Printable CopyTHE MIKADO
Gilbert & Sullivan Society of SA
Scott Theatre
Until 29 Oct 2011

Review by Jamie Wright

There has to be a reason companies are still staging 'The Mikado' – though it certainly isn't for Gilbert and Sullivan's accurate representation of Japan's history or use of its language. It wasn't, however, an attempt to expose Victorian-era English audiences to Japanese culture, but the means by which they could satirise their own.

It is the story of the residents of the town of Titipu, particularly Ko-Ko, the Lord High Executioner; Nanki-Poo, a singing waiter with a secret; Yum-Yum, Ko-Ko's ward and fiance; and Pooh-Bah, the Lord High Everything Else (it makes sense in context).

Director Richard Trevaskis has extracted the maximum amount of comedy from the script, which helps give life to a show that falls in pace from time to time. Contemporary jokes – references to karaoke and climate change; the props now include an iPad – have been added, and while this sort of contemporisation can be a risk, in this instance it fits well with the ever-so-slightly corny feel of the show.

The orchestra, led by Ross Curtis (who also re-orchestrated the score), were generally good, though there were several occasions where they came in too late. Plus the choice of synthesised instruments from the keyboard section seemed out of place, often to the point of being distracting.

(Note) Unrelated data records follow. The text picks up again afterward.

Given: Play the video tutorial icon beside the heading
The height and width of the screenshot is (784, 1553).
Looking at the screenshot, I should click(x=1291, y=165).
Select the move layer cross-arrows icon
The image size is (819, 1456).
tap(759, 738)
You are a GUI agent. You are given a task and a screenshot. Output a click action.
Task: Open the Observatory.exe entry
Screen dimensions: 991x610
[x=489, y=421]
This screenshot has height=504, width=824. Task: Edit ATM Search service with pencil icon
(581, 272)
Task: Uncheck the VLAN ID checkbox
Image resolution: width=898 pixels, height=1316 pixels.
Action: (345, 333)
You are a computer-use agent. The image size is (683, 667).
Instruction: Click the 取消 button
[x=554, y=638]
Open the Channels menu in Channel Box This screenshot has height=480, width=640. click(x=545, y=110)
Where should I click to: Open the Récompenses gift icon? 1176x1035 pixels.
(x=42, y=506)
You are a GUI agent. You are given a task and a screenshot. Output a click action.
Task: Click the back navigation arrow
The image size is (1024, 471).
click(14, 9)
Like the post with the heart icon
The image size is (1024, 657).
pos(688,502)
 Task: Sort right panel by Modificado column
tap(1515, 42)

The singing from the ensemble is up to the G&S Society's usual exceptional standards, and all the principals deliver wonderful performances, with David Lampard energetic and comical as Ko-Ko and Ian Andrew and Liana Nagy excellent as the lovers Nanki-Poo and Yum-Yum. Timothy Ide is hilarious and deliciously dry as Pooh-Bah while David Rapkin is regal as the Mikado and Danii Zappia is cool and reptilian as Katisha.

Designer David Lampard's excellent costumes are, like the show itself, a mix of Japanese and English styles, and this motif is carried subtly – and sometimes not-so-subtly – in other ways throughout the show. He's also eschewed the traditional heavy white makeup for the female characters – which, no doubt, the cast are very thankful for. The set – also by Lampard – is both decorative and functional.

The excellent performances, energised arrangements and clever, eye-catching design gives this production as many chances to shine as is possible. It does however, face somewhat of an uphill battle against the show itself, which – by contemporary standards – moves at a gentle pace, with few options to liven it with choreography; at many points it's more of a concert than a musical.

However, fans of the comic opera – and G&S in particular – should put this one at the top of the list.